>> begin

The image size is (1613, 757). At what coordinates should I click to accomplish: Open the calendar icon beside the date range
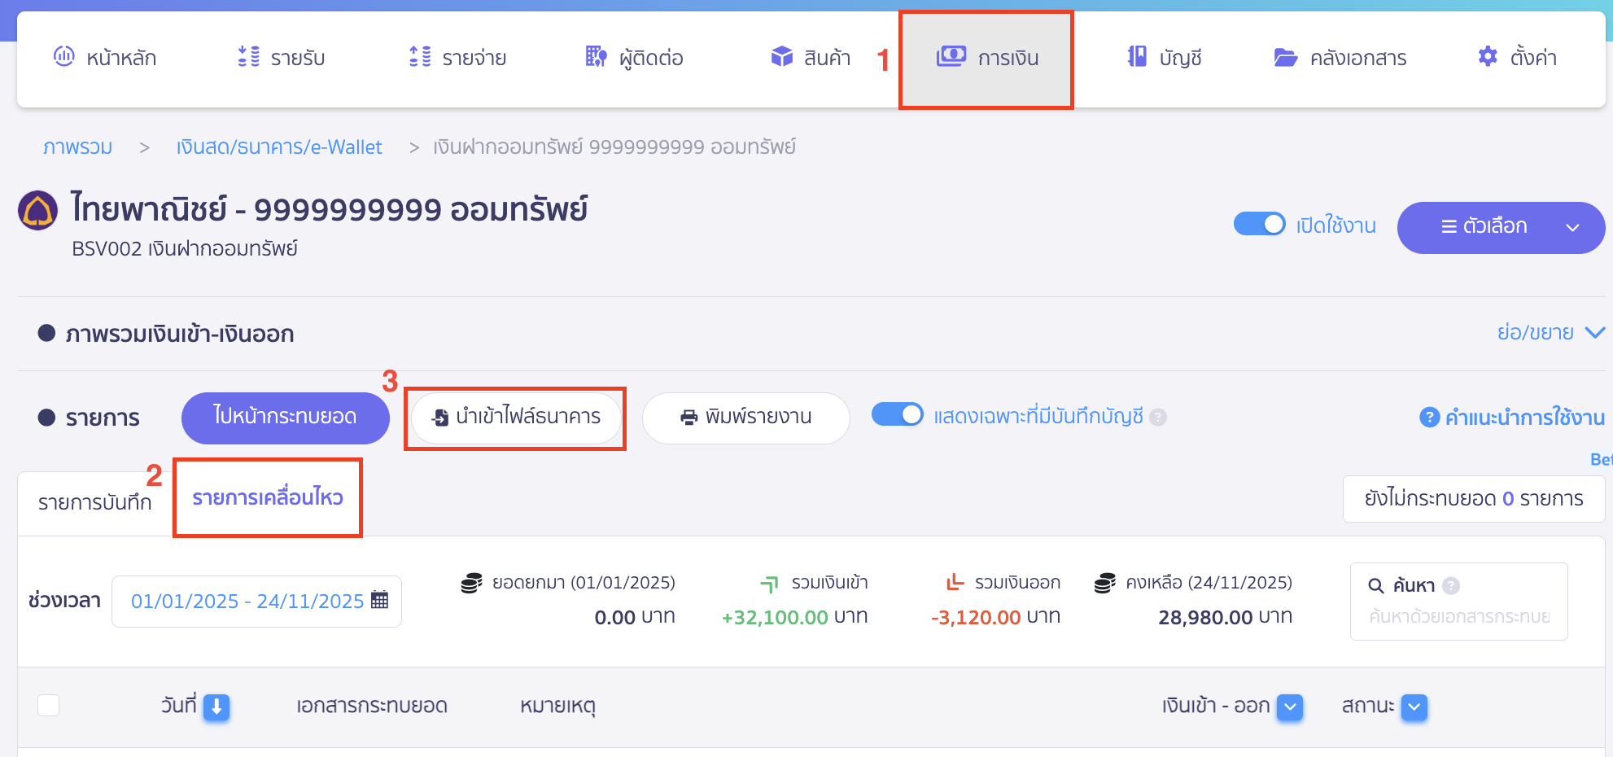[379, 600]
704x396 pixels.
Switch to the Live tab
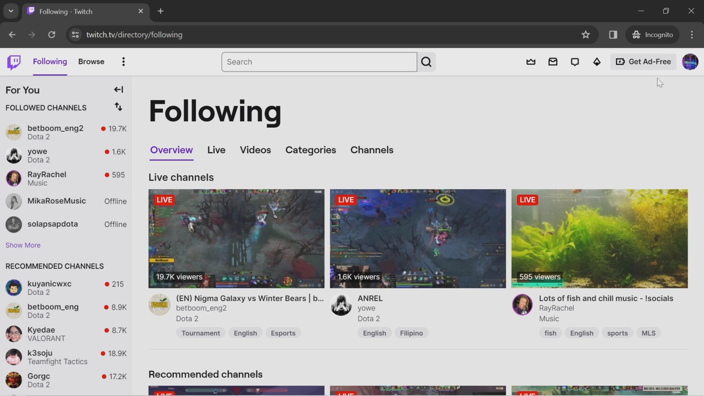(216, 150)
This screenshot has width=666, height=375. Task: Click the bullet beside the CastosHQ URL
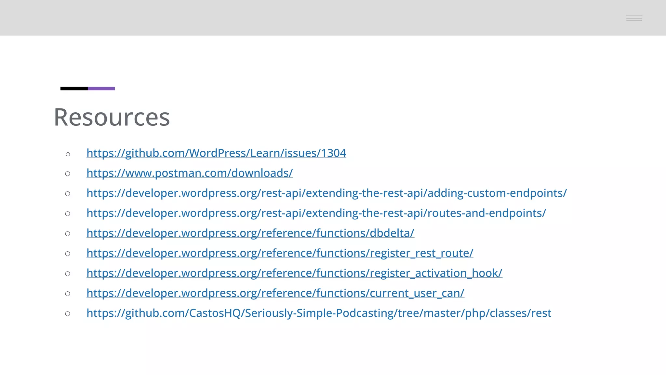pyautogui.click(x=68, y=314)
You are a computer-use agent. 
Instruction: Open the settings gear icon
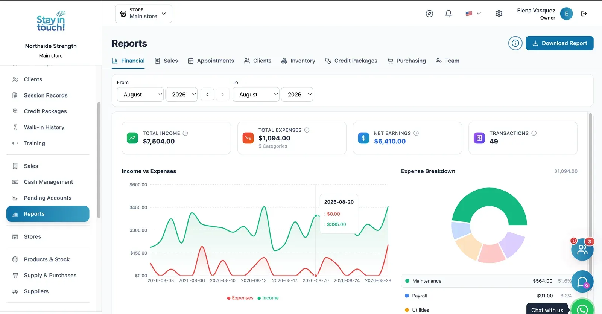(499, 14)
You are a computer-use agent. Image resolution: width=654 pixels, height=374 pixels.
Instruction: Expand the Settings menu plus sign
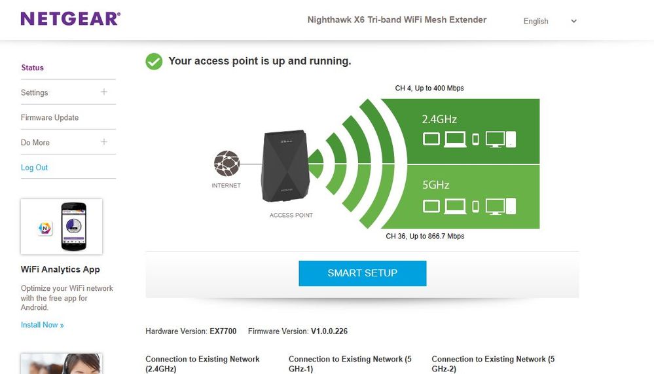(x=104, y=92)
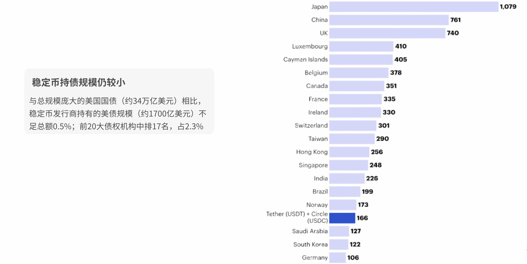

>> end

=== EXERCISE ===
Copy the lines of these items again word for word, leaving out the pictures.

=== RESULT ===
The image size is (1613, 757). At what coordinates should I click to accomplish: Open the calendar icon beside the date range
[379, 600]
704x396 pixels.
Switch to the Live tab
(216, 150)
This screenshot has width=666, height=375. Task: Click the bullet beside the CastosHQ URL
pyautogui.click(x=68, y=314)
You are a computer-use agent. 
Instruction: Open the settings gear icon
(499, 14)
You are a computer-use agent. Image resolution: width=654 pixels, height=374 pixels.
Instruction: Expand the Settings menu plus sign
(x=104, y=92)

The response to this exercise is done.